I can’t wait to see this implemented! I’ll be using it in Brave! 
Thank you!
Imagine you go to a club. When you walk in, the person at the door gives you a wristband with a number on it. That wristband is like a session cookie.
Now the number on the wristband? That’s the session token. It’s a code that matches you to your jacket in the cubby, your shoes, your drink order. The club keeps a list in the back that says “wristband #472 = ToughBird, he ordered apple juice and has a blue jacket.”
So every time you go up to the counter and show your wristband, they look at the number and know how you are. You don’t have to tell them your name and order every single time.
When you leave the club(log out), they take the wristband back and throw away the note. Next time you visit, you get a brand-new wristband with a new number.
If someone would now steal your wristband they could impersonate you. That someone is malware or to be more precise an info stealer.
Now the club owner is aware of the issue and wants to fix it. The Club owner being Google.
They invented a new magic wristband that only you are able to use. If someone snatched it away from you, he could not use it anymore.
That’s a hardware-bound session token.
Thank you too! Appreciate it.
This is great news, however I get the feeling that Linux will be left out.

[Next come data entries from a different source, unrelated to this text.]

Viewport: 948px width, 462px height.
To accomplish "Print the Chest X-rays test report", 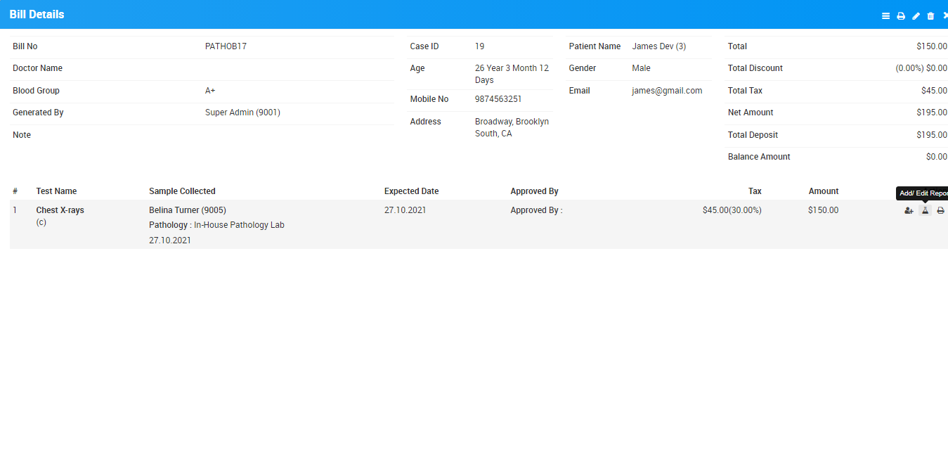I will (940, 210).
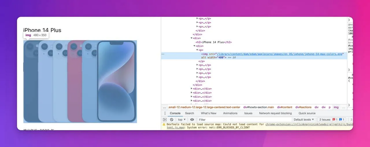Collapse the div containing the iPhone 14 Plus heading

pyautogui.click(x=191, y=38)
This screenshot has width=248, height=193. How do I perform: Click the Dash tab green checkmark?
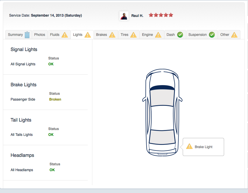click(180, 35)
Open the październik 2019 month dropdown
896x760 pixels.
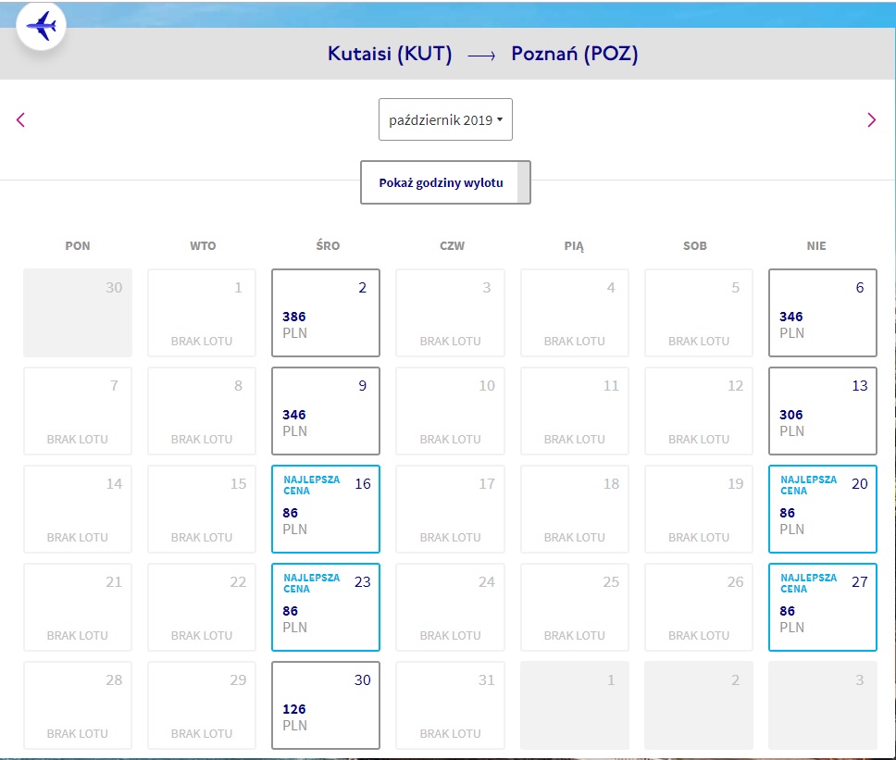point(445,119)
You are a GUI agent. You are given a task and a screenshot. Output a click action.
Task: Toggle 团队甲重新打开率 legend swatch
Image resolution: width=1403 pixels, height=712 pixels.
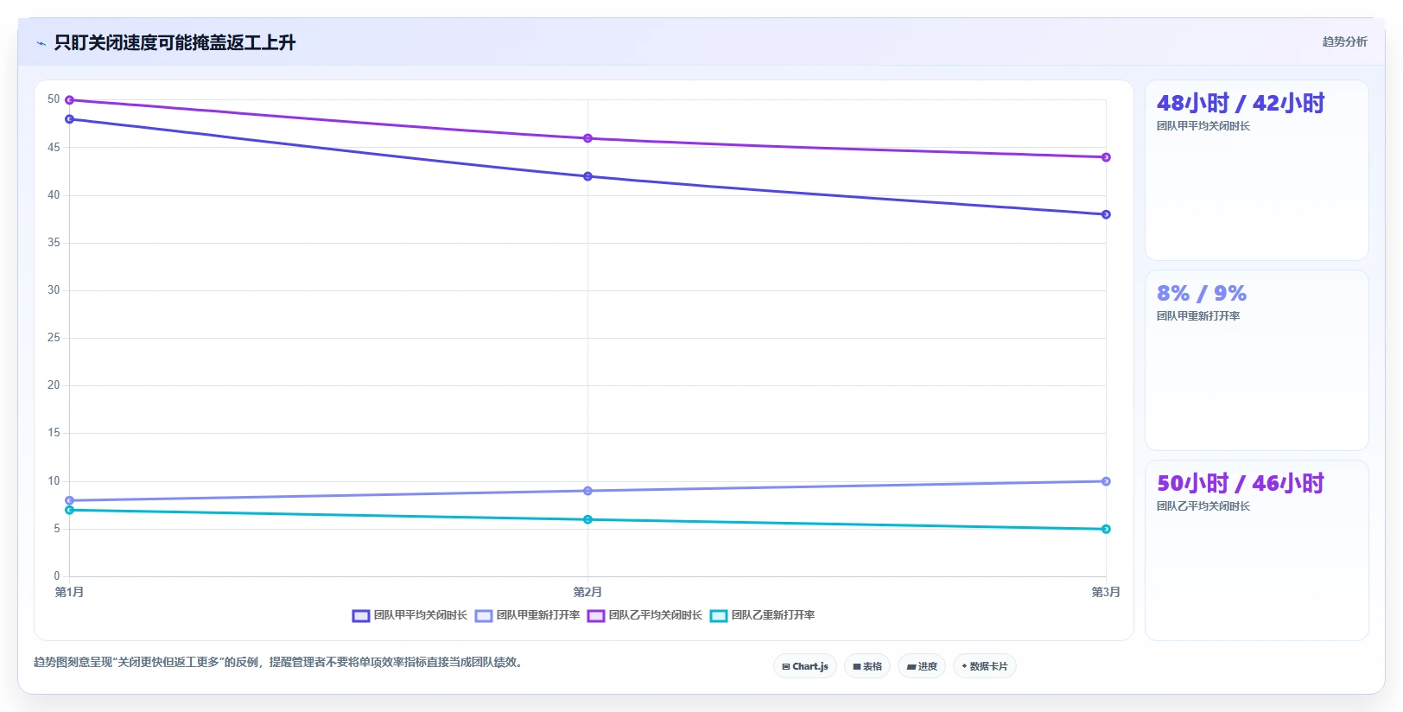point(484,616)
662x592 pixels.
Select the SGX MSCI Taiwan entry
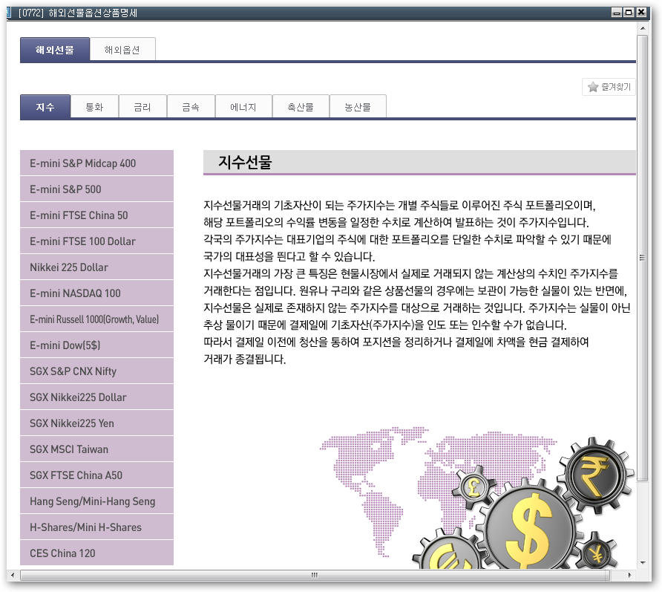coord(96,449)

- They are realizing it on Windows and planning to release it on macOS, however not on Linux.
- It requires TPM2.0 to work properly. Many Linux users do not have an active TPM2.0 and, at least from my experience, the UEFI disabled the TPM2.0 as soon as SecureBoot is disabled.
SecureBoot as well as TPM2.0, at least for now, on Linux are more the expection as a common standard. Especially if you have an Nvidia GPU.
I hope Google plans to release it also on Linux and comes up with a way to do it, but I do not have big hopes in that.
Won’t Brave bring it to Linux? The real reason to be exited is that other Chromium browsers worth using will have this, not using this in Chrome. No?
Won’t Brave bring it to Linux?
But how if the hardware that is needed is not activated or better said available for the program or you device just does not have the required hardware (SecureBoot + TPM2.0)?
Ah, didn’t think of that. Good point. I think I understand how it works better now.